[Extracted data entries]
= Beginning of Section =

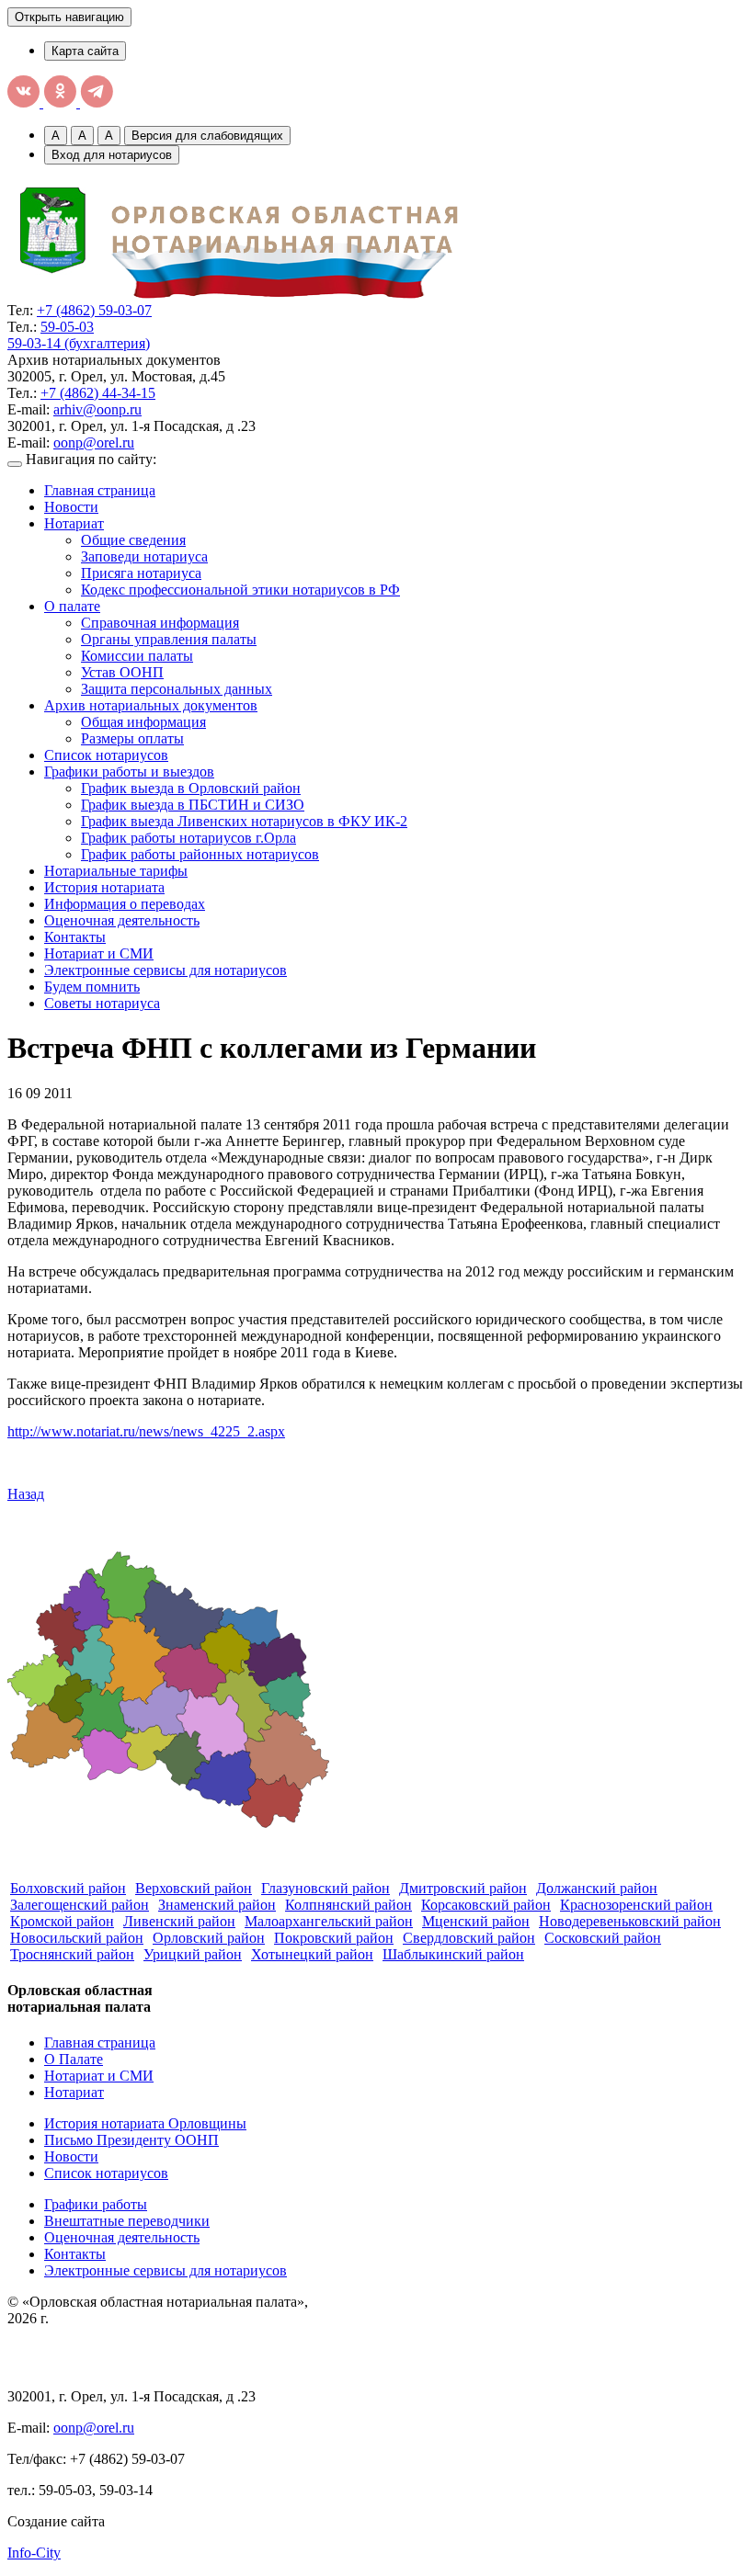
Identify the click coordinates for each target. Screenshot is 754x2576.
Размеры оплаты (132, 738)
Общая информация (143, 722)
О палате (72, 606)
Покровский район (334, 1938)
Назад (25, 1494)
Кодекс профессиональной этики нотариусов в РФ (240, 589)
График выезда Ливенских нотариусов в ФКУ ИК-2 (244, 821)
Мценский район (476, 1921)
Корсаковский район (486, 1904)
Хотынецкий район (312, 1954)
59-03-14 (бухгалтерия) (78, 343)
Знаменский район (217, 1904)
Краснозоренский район (636, 1904)
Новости (71, 507)
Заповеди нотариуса (144, 556)
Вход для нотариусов (111, 155)
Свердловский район (469, 1938)
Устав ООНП (122, 672)
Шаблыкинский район (453, 1954)
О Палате (73, 2059)
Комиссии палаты (137, 656)
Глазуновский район (325, 1888)
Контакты (75, 937)
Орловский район (209, 1938)
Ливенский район (179, 1921)
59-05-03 (67, 327)
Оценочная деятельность (122, 920)
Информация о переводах (124, 904)
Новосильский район (76, 1938)
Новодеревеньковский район (630, 1921)
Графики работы (95, 2204)
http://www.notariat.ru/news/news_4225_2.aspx (146, 1431)
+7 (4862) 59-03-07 (94, 310)
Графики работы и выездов (129, 771)
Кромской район (62, 1921)
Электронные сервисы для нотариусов (165, 970)
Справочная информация (160, 622)
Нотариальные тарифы (116, 871)
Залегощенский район (79, 1904)
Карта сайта (85, 51)
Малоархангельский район (329, 1921)
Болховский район (68, 1888)
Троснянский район (72, 1954)
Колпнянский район (348, 1904)
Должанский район (596, 1888)
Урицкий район (192, 1954)
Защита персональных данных (176, 689)
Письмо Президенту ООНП (131, 2140)
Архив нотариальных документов (150, 705)
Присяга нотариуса (141, 573)
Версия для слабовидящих (207, 135)
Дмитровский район (463, 1888)
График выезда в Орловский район (191, 788)
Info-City (34, 2552)
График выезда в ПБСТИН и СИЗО (192, 804)
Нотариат (74, 523)
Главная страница (99, 490)
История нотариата (104, 887)
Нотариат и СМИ (99, 953)
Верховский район (193, 1888)
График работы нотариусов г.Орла (188, 837)
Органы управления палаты (169, 639)
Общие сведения (133, 540)
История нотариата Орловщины (145, 2123)
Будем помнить (92, 986)
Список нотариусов (106, 755)
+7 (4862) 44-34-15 (97, 393)
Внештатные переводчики (127, 2221)
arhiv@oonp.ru (97, 409)
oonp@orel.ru (93, 442)
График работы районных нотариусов (200, 854)
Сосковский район (602, 1938)
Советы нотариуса (102, 1003)
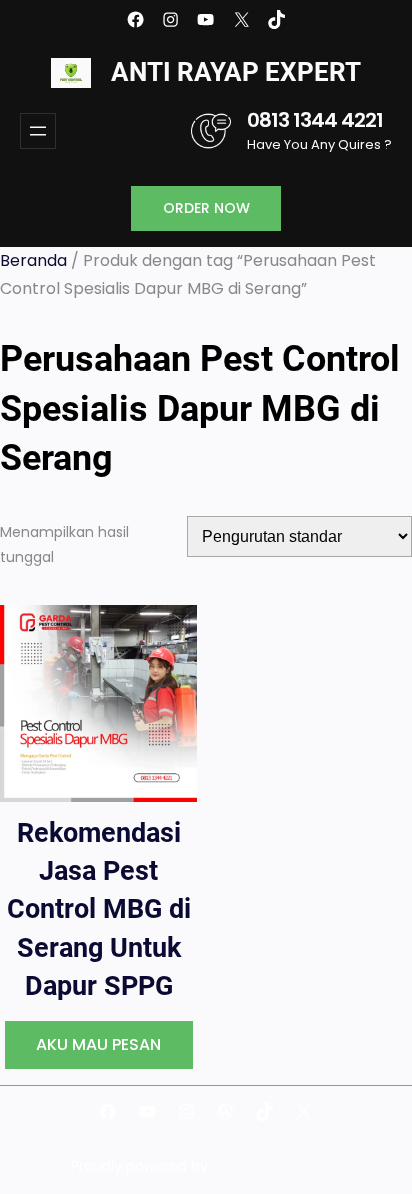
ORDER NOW (206, 208)
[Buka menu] (38, 131)
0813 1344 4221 (315, 120)
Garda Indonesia (285, 1166)
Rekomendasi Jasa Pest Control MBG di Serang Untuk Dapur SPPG (99, 909)
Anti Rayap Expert (236, 72)
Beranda (33, 260)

= End of Section =

Task to carry out: All entries must be output exactly as they stand, and every picture must be left out.

Response below:
Identify the click coordinates for each target. Screenshot is 754x2576.
Размеры оплаты (132, 738)
Общая информация (143, 722)
О палате (72, 606)
Покровский район (334, 1938)
Назад (25, 1494)
Кодекс профессиональной этики нотариусов в РФ (240, 589)
График выезда Ливенских нотариусов в ФКУ ИК-2 (244, 821)
Мценский район (476, 1921)
Корсаковский район (486, 1904)
Хотынецкий район (312, 1954)
59-03-14 (бухгалтерия) (78, 343)
Знаменский район (217, 1904)
Краснозоренский район (636, 1904)
Новости (71, 507)
Заповеди нотариуса (144, 556)
Вход для нотариусов (111, 155)
Свердловский район (469, 1938)
Устав ООНП (122, 672)
Шаблыкинский район (453, 1954)
О Палате (73, 2059)
Комиссии палаты (137, 656)
Глазуновский район (325, 1888)
Контакты (75, 937)
Орловский район (209, 1938)
Ливенский район (179, 1921)
59-05-03 (67, 327)
Оценочная деятельность (122, 920)
Информация о переводах (124, 904)
Новосильский район (76, 1938)
Новодеревеньковский район (630, 1921)
Графики работы (95, 2204)
http://www.notariat.ru/news/news_4225_2.aspx (146, 1431)
+7 (4862) 59-03-07 (94, 310)
Графики работы и выездов (129, 771)
Кромской район (62, 1921)
Электронные сервисы для нотариусов (165, 970)
Справочная информация (160, 622)
Нотариальные тарифы (116, 871)
Залегощенский район (79, 1904)
Карта сайта (85, 51)
Малоархангельский район (329, 1921)
Болховский район (68, 1888)
Троснянский район (72, 1954)
Колпнянский район (348, 1904)
Должанский район (596, 1888)
Урицкий район (192, 1954)
Защита персональных данных (176, 689)
Письмо Президенту ООНП (131, 2140)
Архив нотариальных документов (150, 705)
Присяга нотариуса (141, 573)
Версия для слабовидящих (207, 135)
Дмитровский район (463, 1888)
График выезда в Орловский район (191, 788)
Info-City (34, 2552)
График выезда в ПБСТИН и СИЗО (192, 804)
Нотариат (74, 523)
Главная страница (99, 490)
История нотариата (104, 887)
Нотариат и СМИ (99, 953)
Верховский район (193, 1888)
График работы нотариусов г.Орла (188, 837)
Органы управления палаты (169, 639)
Общие сведения (133, 540)
История нотариата Орловщины (145, 2123)
Будем помнить (92, 986)
Список нотариусов (106, 755)
+7 (4862) 44-34-15 (97, 393)
Внештатные переводчики (127, 2221)
arhiv@oonp.ru (97, 409)
oonp@orel.ru (93, 442)
График работы районных нотариусов (200, 854)
Сосковский район (602, 1938)
Советы нотариуса (102, 1003)
ORDER NOW (206, 208)
[Buka menu] (38, 131)
0813 1344 4221 (315, 120)
Garda Indonesia (285, 1166)
Rekomendasi Jasa Pest Control MBG di Serang Untuk Dapur SPPG (99, 909)
Anti Rayap Expert (236, 72)
Beranda (33, 260)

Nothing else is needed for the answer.